David Lewis
- Country (sports): New Zealand
- Residence: Wellington, New Zealand
- Born: 3 September 1964 (age 62) Lower Hutt, New Zealand
- Height: 5 ft 11 in (180 cm)
- Turned pro: 1983
- Plays: Right-handed
- Prize money: $86,158

Singles
- Career record: 8–21
- Career titles: 0
- Highest ranking: No. 152 (14 March 1988)

Doubles
- Career record: 15–35
- Career titles: 0
- Highest ranking: No. 133 (8 April 1991)

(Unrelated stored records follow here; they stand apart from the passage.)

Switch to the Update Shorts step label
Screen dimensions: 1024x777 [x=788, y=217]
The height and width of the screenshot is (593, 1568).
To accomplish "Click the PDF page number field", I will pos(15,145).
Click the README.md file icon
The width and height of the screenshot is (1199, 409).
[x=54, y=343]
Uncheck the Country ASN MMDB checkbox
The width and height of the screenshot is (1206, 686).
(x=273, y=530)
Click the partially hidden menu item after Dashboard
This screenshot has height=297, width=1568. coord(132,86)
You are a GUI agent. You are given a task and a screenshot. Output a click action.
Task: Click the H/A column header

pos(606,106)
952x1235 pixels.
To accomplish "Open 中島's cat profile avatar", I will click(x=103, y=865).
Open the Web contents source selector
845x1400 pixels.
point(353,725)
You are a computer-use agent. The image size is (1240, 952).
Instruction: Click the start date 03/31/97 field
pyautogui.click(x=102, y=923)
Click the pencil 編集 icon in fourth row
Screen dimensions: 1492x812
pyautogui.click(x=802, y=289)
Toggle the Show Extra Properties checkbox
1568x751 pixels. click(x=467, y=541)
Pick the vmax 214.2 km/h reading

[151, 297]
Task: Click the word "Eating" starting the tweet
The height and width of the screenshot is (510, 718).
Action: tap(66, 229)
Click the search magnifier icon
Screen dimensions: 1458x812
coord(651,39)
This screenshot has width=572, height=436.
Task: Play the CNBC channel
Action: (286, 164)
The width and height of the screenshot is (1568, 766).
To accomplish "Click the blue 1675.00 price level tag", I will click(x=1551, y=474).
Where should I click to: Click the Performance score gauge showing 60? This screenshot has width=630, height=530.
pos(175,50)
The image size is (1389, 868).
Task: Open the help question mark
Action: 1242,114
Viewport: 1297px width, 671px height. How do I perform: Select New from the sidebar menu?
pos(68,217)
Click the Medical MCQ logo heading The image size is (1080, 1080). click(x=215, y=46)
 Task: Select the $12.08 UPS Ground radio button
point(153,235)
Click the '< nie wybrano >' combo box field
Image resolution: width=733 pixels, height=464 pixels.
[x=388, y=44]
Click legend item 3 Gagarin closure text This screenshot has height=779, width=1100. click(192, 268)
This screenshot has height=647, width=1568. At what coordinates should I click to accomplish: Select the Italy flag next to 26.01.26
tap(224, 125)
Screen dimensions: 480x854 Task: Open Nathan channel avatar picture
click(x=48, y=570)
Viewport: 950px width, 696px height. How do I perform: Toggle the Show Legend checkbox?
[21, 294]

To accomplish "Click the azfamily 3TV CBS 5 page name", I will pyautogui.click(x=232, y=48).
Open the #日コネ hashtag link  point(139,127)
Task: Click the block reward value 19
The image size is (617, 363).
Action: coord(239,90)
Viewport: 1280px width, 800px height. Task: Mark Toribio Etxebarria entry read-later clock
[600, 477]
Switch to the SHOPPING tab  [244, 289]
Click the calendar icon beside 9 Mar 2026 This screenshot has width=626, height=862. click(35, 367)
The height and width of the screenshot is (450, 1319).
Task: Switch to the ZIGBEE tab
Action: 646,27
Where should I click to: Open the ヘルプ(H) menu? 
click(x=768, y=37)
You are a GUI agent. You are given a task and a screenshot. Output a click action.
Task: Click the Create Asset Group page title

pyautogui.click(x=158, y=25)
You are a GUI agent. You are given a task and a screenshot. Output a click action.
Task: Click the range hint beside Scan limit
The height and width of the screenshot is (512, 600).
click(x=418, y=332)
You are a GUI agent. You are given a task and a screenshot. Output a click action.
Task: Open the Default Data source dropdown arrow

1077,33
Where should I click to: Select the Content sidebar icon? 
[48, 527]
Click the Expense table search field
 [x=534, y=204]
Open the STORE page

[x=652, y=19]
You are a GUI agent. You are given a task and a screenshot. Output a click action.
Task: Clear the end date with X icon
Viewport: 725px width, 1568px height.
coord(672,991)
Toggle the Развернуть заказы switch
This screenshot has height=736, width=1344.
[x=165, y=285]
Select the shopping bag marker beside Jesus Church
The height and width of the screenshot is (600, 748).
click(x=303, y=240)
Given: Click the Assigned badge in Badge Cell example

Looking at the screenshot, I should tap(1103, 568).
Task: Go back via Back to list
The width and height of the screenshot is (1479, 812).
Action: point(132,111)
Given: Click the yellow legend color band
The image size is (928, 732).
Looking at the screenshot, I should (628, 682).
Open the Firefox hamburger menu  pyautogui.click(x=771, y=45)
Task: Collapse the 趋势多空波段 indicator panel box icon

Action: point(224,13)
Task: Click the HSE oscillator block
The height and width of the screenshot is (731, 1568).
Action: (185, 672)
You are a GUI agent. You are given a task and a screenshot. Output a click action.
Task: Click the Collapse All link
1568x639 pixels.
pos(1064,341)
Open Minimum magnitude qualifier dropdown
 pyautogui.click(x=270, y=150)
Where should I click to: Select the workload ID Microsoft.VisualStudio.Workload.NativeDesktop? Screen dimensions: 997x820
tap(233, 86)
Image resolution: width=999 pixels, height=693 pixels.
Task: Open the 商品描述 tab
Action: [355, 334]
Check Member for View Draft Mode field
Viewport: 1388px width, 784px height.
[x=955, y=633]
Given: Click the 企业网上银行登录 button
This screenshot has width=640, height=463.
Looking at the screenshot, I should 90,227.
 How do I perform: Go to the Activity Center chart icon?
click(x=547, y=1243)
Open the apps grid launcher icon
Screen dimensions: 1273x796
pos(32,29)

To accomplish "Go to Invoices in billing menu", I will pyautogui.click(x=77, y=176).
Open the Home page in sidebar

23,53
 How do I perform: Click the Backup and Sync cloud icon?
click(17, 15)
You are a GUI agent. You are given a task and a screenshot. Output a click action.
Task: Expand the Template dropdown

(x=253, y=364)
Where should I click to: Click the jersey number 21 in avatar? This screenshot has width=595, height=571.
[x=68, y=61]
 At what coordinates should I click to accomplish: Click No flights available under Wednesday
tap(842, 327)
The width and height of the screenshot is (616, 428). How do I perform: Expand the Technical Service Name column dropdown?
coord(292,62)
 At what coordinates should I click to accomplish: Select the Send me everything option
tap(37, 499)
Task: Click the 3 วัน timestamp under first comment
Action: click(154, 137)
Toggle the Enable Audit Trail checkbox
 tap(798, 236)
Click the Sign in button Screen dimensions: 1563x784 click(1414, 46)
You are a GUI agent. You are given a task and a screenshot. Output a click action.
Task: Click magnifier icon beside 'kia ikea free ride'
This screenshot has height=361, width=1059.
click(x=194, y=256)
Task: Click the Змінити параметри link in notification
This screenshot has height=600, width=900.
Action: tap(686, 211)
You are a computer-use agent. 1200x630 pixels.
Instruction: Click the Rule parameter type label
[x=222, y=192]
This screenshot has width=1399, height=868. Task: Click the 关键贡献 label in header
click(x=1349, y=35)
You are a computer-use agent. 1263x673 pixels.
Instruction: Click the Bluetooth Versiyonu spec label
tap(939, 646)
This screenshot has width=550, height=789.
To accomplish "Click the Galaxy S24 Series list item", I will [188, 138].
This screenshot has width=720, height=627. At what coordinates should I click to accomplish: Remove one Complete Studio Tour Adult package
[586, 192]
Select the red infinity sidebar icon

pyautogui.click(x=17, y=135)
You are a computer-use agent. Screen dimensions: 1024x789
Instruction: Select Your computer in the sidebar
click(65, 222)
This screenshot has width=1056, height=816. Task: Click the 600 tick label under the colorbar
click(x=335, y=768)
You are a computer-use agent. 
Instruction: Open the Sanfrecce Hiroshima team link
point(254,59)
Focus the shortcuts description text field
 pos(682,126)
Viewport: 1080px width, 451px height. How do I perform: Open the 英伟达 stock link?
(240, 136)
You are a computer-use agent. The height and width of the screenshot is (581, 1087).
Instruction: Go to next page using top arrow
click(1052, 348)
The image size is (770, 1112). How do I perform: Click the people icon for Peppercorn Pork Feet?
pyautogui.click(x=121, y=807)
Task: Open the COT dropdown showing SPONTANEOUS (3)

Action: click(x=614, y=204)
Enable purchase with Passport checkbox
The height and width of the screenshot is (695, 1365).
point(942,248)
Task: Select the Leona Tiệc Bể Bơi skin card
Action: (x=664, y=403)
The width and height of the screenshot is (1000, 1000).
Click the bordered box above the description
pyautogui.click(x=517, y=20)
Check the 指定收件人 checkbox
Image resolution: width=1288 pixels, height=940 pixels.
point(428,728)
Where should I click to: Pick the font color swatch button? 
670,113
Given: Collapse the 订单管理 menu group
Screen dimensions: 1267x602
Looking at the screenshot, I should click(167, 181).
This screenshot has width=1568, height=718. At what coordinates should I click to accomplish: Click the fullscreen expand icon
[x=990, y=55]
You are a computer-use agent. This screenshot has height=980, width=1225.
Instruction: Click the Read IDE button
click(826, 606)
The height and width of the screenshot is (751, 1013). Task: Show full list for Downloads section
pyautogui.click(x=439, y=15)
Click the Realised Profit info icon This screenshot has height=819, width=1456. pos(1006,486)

Grand Slam doubles results
- Australian Open: 3R (1988)
- French Open: 1R (1988)

Grand Slam mixed doubles results
- Australian Open: 1R (1988)
- French Open: 2R (1988)

Personal details
- Relatives: Chris Lewis (brother); Mark Lewis (brother); Geneva Lewis (niece);

= David Lewis (tennis) =

New Zealand tennis player (born 1964)

David Lewis (born 3 September 1964) is a former professional tennis player from New Zealand. He is a younger brother of 1983 Wimbledon finalist Chris Lewis and of Mark Lewis. He spent his childhood in Auckland and was educated at St Peter's College.

==Career==
Lewis and partner Tony Withers won the boys' doubles title in the 1981 Australian Open. He was a singles quarter-finalist in the boys' singles at the 1982 Australian Open and also won the New Zealand National Championships for the 18s age group that year.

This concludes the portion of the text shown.